:: READING TEXT
# CAR HANDLEING WITH WISHBONE



## allwest (Sep 28, 2011)

Im building a impala and im considering the wishbone.But I have heard that the car sways back and forth and is more unstable with the wishbone and I have heard that its really stable.So im looking for input from someone that has a chevy with a wishbone and drives their car on the regular,,highway or streets ....Please weigh in on this one


----------



## str8 klwnn (Aug 28, 2011)

I HAVE THE WISHBONE ON MY IMPALA IT HANDLES FINE I DRIVE ON THE STREET AND ON THE FREEWAY


----------



## EMPIRE CUSTOMS (May 29, 2005)

we build em and drive on them here and have plenty of customers who drive on our wishbnes. i havent heard one instance 
where it was sloppy or swayed. of course im sure anything could right like shit not installed correctly


----------



## allwest (Sep 28, 2011)

Good looking out on the info,,im trying to pick between the wishbone or making a 4 link,any other info,advice or tips are welcome.
(im putting 12's in the ass),
also what affect if any does the wishbone have on hoppin and 3 wheeling??


----------



## KingDavid (Sep 2, 2010)

allwest said:


> Good looking out on the info,,im trying to pick between the wishbone or making a 4 link,any other info,advice or tips are welcome.
> (im putting 12's in the ass),
> also what affect if any does the wishbone have on hoppin and 3 wheeling??


The wishbone will help your 3 wheel and not affect hopping at all in a negative way. a 4 link will always be more stable but with limitations on pinion angle. with 12's in the ass it could go either way but if you ever go bigger you might regret the 4 link. and with a wishbone you can go as high as you want because its pulling straight instead of out at the angle of the top 2 links. As far as the sway problem. some people like to build these sloppy slip wishbones and they have a lot of play because its a tube inside another. Get a good one and you will be more than happy.


----------



## ~DROPITLOW~ (Oct 28, 2010)

allwest said:


> Good looking out on the info,,im trying to pick between the wishbone or making a 4 link,any other info,advice or tips are welcome.
> (im putting 12's in the ass),
> also what affect if any does the wishbone have on hoppin and 3 wheeling??


:roflmao::twak:


----------



## lo68impala (Jan 26, 2006)

i got one on my 64 with 14's in the rear and 8 batteries in the trunk and my car sways like crazy. i know mine is installed right and built right .


----------



## lo68impala (Jan 26, 2006)

:dunno:


----------



## allwest (Sep 28, 2011)

lo68impala said:


> i got one on my 64 with 14's in the rear and 8 batteries in the trunk and my car sways like crazy. i know mine is installed right and built right .


thats what im afraid of ,,, how was it set up before the wishbone and was that better,,do you have any pics of your rearend??
::::
» TASK DIRECTIONS
Reproduce word for word the part of the forum thread that opens with the words containing "# CAR HANDLEING" and closes with "(Aug 28, 2011)". Base every answer on the forum thread alone.
:: DATA
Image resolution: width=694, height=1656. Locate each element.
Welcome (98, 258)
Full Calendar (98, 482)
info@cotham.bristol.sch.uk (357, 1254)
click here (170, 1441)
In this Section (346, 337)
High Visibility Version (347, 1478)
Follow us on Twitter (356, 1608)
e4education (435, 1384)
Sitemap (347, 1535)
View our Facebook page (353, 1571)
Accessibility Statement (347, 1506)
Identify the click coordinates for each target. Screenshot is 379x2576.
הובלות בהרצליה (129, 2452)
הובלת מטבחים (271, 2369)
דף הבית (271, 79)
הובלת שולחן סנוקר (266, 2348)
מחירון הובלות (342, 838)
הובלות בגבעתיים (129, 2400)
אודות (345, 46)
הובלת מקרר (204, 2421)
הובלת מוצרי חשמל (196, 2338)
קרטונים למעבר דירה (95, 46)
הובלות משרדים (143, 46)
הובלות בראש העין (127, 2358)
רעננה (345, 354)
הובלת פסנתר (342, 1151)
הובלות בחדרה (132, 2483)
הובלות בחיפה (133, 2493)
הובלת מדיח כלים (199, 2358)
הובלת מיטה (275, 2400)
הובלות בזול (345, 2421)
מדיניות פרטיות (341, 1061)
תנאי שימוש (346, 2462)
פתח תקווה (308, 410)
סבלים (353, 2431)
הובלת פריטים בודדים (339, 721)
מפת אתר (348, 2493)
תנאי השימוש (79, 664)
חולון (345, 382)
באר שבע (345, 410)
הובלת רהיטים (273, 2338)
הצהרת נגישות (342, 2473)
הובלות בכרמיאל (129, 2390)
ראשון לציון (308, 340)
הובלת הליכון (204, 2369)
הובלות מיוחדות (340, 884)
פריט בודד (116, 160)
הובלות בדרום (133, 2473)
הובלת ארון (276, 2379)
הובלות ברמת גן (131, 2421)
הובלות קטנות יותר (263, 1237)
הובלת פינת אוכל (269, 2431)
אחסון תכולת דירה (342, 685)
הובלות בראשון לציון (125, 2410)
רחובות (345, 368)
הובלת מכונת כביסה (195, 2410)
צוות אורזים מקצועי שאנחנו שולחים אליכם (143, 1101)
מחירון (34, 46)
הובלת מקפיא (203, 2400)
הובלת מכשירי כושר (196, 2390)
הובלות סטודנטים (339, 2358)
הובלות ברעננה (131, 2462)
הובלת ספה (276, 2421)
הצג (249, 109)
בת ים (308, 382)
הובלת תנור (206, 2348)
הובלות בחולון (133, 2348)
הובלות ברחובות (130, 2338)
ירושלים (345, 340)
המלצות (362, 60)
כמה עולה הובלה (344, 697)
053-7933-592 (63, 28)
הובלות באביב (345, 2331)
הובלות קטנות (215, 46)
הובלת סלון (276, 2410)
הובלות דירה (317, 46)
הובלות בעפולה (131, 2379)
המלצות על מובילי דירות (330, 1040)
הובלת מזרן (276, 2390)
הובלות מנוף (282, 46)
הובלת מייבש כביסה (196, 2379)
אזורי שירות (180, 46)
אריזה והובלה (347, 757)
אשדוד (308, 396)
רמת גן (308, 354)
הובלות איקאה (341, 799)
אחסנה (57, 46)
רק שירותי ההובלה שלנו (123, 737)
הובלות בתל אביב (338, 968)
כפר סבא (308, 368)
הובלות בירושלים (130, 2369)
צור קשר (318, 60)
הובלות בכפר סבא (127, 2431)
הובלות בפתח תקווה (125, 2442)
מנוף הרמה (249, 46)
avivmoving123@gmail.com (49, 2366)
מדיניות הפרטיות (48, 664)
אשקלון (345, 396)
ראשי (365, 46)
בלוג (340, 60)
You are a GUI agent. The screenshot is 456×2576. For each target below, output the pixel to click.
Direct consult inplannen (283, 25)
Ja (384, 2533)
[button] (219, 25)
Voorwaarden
::::
» THE ANSWER
# CAR HANDLEING WITH WISHBONE



## allwest (Sep 28, 2011)

Im building a impala and im considering the wishbone.But I have heard that the car sways back and forth and is more unstable with the wishbone and I have heard that its really stable.So im looking for input from someone that has a chevy with a wishbone and drives their car on the regular,,highway or streets ....Please weigh in on this one


----------



## str8 klwnn (Aug 28, 2011)